1945 – Reynaldo A. Duque, award-winning Filipino Ilocano writer, magazine editor, novelist, poet, playwright, scriptwriter, and translator who writes in Ilocano, Filipino, and English).
1948 – Frans de Waal (full name Franciscus Bernardus Maria “Frans” de Waal), award-winning Dutch primatologist, ethologist, author, columnist, and professor whose research centers on primate social behavior; he is best known for his books Our Inner Ape and The Bonobo and the Atheist.
1954 – Lee Child, pen name of Lee Grant, award-winning British thriller writer known for his Jack Reacher series about a former American military police officer.
1958 – Ann-Marie MacDonald, award-winning Canadian playwright, author, and actress whose first novel, Fall On Your Knees, was an Oprah’s Book Club selection.
1958 – David Remnick, Pulitzer Prize-winning U.S. author, biographer, editor, and journalist best known for his book Lenin’s Tomb: The Last Days of the Soviet Empire.

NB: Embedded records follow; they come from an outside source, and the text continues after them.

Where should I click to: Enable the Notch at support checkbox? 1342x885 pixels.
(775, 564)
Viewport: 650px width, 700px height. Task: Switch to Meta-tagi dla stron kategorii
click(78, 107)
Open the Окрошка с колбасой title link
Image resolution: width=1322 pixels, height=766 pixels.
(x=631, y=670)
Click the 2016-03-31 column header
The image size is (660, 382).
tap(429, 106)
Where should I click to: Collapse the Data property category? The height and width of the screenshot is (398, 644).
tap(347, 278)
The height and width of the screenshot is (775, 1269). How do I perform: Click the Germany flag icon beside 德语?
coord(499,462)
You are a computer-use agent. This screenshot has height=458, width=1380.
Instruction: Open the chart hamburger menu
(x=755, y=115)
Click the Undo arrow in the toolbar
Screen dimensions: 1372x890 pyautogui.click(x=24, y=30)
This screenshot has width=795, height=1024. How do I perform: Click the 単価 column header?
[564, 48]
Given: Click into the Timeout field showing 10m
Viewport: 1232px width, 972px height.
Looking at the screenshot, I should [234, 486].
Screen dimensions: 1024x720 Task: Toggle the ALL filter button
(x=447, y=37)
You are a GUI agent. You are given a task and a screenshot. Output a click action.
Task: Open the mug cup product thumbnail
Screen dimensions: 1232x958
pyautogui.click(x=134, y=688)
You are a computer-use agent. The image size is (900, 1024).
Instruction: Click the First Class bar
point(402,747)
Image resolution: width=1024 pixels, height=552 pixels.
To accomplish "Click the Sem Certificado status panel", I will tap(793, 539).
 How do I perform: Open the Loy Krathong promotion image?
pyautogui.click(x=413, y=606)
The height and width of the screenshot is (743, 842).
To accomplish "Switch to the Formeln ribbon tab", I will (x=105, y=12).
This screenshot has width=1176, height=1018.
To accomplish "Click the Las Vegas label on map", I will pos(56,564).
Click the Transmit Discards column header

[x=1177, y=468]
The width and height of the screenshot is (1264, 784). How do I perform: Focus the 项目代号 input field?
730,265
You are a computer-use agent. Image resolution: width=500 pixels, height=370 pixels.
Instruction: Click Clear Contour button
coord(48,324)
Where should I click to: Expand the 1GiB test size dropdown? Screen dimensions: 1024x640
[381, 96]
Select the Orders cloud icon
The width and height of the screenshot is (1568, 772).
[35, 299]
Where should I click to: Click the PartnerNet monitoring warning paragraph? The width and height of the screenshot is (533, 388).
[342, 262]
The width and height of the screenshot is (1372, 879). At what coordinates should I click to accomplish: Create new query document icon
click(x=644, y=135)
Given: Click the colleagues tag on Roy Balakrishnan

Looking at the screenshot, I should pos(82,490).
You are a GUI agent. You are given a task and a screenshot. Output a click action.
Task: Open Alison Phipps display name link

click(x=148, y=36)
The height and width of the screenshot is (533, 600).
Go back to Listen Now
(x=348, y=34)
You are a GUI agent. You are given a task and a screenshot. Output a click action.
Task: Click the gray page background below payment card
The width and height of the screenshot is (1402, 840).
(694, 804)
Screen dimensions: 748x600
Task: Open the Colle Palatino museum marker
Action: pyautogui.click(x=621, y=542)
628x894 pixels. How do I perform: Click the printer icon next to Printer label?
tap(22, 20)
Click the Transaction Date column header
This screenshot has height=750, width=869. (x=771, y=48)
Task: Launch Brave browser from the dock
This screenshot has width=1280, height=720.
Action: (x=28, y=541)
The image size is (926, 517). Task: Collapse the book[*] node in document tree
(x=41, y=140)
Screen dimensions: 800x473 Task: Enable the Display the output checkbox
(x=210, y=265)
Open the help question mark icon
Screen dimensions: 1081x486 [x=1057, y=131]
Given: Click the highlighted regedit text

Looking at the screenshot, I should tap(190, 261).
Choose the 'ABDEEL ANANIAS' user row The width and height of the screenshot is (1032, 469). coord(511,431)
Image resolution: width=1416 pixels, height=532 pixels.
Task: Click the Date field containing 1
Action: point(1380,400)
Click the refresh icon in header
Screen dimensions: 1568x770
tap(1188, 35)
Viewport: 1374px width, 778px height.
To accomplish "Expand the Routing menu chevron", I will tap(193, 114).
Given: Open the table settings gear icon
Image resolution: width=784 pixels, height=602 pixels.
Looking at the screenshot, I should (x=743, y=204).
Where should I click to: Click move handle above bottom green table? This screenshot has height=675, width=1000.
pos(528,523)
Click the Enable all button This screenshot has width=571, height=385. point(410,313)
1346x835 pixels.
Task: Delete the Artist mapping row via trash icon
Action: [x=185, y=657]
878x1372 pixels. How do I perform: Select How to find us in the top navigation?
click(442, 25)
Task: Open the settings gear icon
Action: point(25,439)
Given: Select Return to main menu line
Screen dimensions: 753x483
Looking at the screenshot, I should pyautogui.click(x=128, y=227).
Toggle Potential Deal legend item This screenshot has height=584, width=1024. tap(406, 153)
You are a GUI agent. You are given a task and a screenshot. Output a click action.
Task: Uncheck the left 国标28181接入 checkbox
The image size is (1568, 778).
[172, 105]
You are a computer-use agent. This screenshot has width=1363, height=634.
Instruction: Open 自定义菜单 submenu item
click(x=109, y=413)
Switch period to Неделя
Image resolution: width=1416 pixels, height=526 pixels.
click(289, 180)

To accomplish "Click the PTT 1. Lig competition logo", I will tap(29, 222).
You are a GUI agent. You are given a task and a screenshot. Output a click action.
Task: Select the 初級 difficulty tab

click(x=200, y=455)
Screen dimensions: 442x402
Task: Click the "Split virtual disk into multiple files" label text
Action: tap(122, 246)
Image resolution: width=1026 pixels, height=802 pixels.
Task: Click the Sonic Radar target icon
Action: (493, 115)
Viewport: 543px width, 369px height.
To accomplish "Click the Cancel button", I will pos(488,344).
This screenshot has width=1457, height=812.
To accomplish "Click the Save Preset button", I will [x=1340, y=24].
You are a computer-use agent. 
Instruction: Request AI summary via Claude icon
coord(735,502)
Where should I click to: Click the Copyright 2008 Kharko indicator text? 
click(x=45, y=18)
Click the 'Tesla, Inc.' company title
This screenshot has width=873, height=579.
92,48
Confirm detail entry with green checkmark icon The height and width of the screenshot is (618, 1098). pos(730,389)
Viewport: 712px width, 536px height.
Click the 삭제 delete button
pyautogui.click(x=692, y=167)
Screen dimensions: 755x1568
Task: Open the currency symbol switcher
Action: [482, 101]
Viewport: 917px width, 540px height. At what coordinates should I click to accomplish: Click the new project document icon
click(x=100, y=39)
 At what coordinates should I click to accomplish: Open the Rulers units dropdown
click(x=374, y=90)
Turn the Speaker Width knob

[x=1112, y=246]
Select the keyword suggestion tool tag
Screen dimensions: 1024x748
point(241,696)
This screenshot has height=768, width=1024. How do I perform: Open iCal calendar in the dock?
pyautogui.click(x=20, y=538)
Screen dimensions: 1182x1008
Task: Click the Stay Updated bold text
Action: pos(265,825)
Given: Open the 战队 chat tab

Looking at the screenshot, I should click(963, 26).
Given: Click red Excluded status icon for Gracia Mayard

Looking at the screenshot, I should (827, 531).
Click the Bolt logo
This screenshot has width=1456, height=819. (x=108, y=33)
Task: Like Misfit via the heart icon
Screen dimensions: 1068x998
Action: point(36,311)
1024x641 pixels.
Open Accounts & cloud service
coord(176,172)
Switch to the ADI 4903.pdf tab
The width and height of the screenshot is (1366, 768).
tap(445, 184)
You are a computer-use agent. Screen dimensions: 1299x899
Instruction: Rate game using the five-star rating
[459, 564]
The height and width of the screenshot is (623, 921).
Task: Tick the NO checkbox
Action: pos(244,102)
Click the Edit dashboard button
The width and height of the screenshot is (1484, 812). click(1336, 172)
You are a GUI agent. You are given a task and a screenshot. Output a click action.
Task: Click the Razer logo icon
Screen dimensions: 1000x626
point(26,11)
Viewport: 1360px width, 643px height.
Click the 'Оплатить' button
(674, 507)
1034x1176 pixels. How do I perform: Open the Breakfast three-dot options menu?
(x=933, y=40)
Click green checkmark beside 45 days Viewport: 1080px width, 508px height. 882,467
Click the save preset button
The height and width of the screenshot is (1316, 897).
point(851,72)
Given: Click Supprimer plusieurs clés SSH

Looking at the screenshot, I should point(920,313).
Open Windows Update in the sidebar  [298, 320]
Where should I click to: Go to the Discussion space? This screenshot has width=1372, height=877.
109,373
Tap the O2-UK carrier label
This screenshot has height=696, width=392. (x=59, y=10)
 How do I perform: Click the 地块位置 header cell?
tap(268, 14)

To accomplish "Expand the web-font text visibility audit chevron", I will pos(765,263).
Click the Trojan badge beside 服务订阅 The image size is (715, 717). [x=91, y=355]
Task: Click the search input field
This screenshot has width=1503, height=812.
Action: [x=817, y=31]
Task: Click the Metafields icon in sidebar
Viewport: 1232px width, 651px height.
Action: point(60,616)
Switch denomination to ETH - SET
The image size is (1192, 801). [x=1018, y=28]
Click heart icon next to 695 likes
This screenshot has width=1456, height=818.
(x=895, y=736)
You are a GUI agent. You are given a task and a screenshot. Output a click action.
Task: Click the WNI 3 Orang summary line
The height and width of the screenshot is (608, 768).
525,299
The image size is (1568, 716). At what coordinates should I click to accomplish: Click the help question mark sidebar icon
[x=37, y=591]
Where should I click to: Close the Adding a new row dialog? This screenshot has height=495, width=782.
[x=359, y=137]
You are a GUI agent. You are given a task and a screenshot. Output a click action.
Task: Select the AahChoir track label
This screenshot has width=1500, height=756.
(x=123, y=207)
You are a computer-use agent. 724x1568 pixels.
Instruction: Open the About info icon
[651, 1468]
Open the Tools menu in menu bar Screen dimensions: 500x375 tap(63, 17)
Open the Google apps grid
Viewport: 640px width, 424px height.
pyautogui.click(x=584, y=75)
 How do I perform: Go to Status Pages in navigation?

1963 – Gerald Morris, U.S. author known for young-adult fiction that is set in the Middle Ages and blends retellings of the King Arthur legends with new storylines involving the knights of the Round Table.
1965 – Chen Xiaoxu, Chinese writer, poet, actress, and businessperson who became a Buddhist nun.
1967 – Shehu Sani, Nigerian senator, author, playwright, poet, and human rights activist.
1974 – Liesel Schwarz, South African-born British steampunk author who is often referred to as the High Priestess of British Steampunk.